TQ: Thank you for sharing that about Liz Perle. As a writer seeped in all-things-grief-related, how do you balance your study of loss and the need for joy, lightness, and humor?
HE: That’s a terrific question. I wish I had an answer that could do it justice. Especially during these past few Covid years, like everyone else I’ve been surrounded by grief. Even more so because it’s my field of work. And I’ve been going through a divorce, which is a different but equally legitimate form of grief, as I’ve come to appreciate. As a coach, I’ve become trained at compartmentalizing. That means I’m able to occasionally push aside my own heaviness or distress and focus on other people’s stories and also on the lighter side of life. I’m relieved to report that I haven’t lost my sense of humor or my sense of sarcasm these past two years. Even in the hardest moments, I’ve found many occasions to laugh.

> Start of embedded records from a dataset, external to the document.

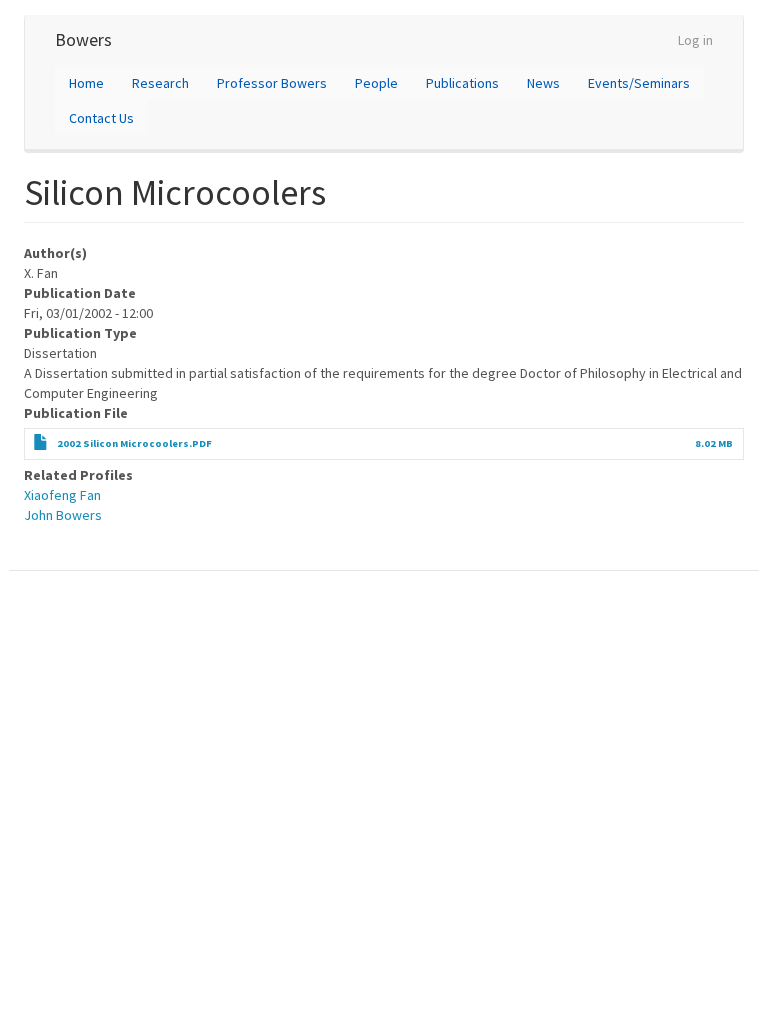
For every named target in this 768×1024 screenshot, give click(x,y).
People (376, 83)
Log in (695, 40)
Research (160, 83)
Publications (462, 83)
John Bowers (63, 515)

TQ: Is there anything you can share about your next project? What comes after The AfterGrief?
HE: For the past year or so I’ve been focused mainly on creating programming for adults bereaved as children, including Motherless Daughters Community Calls that take place every Tuesday and Thursday. (www.motherlessdaughters.com/community-calls) I also lead online and in-person retreats and coaching programs for women who’ve lost mothers. But I’m starting to feel the itch to write again, and I’m starting with some personal essays that have been pinballing around in my mind for a while. At some point, I might write a book about midlife lessons in impermanence and uncertainty, and what it’s like to have your life stripped down to the studs in your mid-50s. It’s been a life-altering two years. I’ll need a little more critical distance before I know what it all means, though. I’m still very much living through it.